The subset of XPath that is implemented in XML search differs from standard XPath in the following ways:
  • It does not support iteration and ranges in path expressions.
  • It eliminates filter expressions: that is, it allows filtering only in the predicate expression, not in the path expression.
  • It disallows absolute path names in predicate expressions.
  • It implements only one axis (tag) and allows propagation only in the forward direction.

The following table lists some valid XML search queries.

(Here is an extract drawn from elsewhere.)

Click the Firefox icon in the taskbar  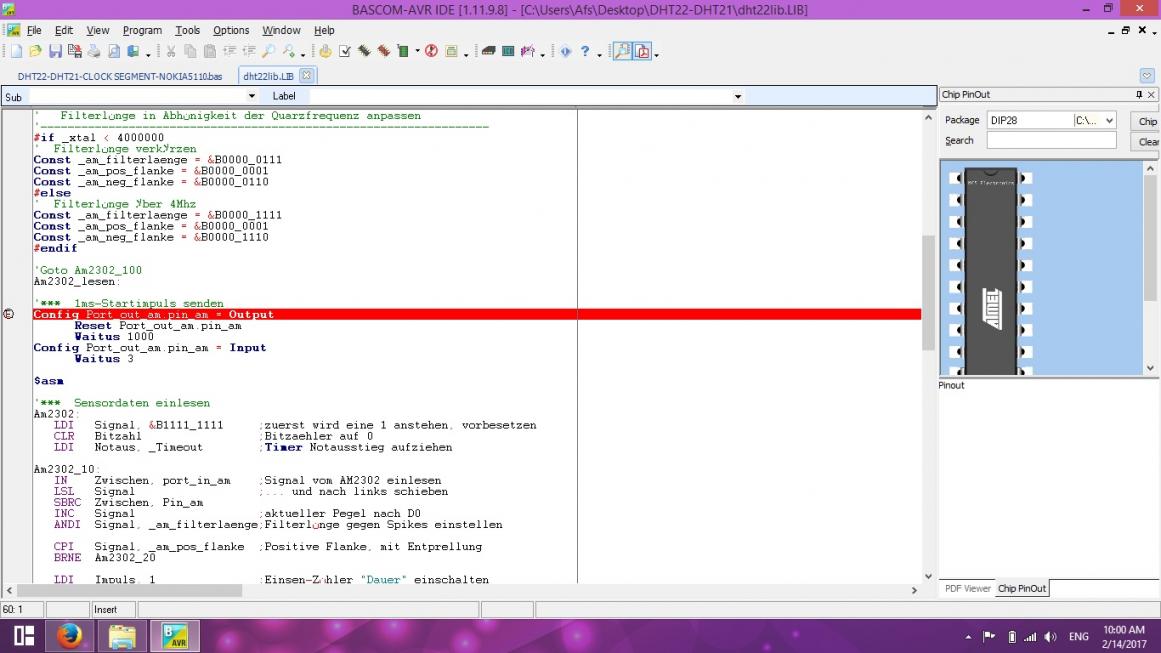pos(70,636)
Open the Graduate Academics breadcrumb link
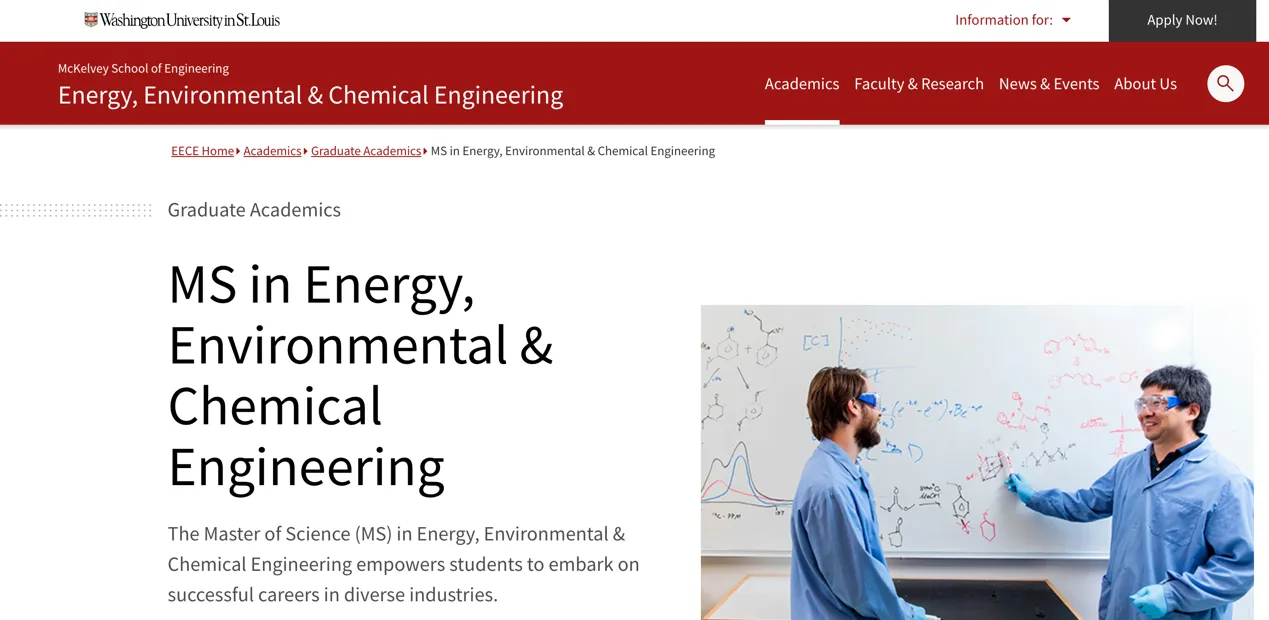Screen dimensions: 1269x620 pos(366,151)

Table 1. Valid XML search queries
Query Description
/ The root node; any document
/sentences Any document with a top-level tag of sentences
//sentences Any document with a tag at any level of sentences
sentences Any document with a tag at any level of sentences
/sentence/paragraph Any document with a top-level tag of sentences having a direct child tag of paragraph
/sentence/paragraph/ Any document with a top-level tag of sentences having a direct child tag of paragraph
/book/@author Any document with a top-level book tag having an attribute author
/book//@author Any document with a top-level book tag having a descendant tag at any level with attribute author
/book[@author contains("barnes") and @title contains("lemon")] Any document with a top-level book tag with the attributes author and title with values that contain the normalized strings shown
/book[@author contains("barnes") and (@title contains("lemon") or @title contains("flaubert"))] Any document with a top-level book tag with the specified author attribute and either of the two specified title attributes
/program[. contains("""hello, world.""") Any document with a top-level program tag containing at least the tokens hello and world
/book[paragraph contains("flaubert")]//sentence Any document with a top-level tag book tag with a direct child tag of paragraph containing "flaubert" and, referring to the book tag, having a descendant tag sentence at any level
/auto[@price <30000] Any document with a top-level auto tag having an attribute price with a numeric value that is less than 30000
//microbe[@size <3.0e-06] Any document containing a microbe tag at any level with a size attribute with a value that is less than 3.0e-06
Note: The following characters are unsupported in the XML search syntax:
  • /*
  • //*
  • /@*
  • //@*
A plain search does not search the attribute field in the XML document.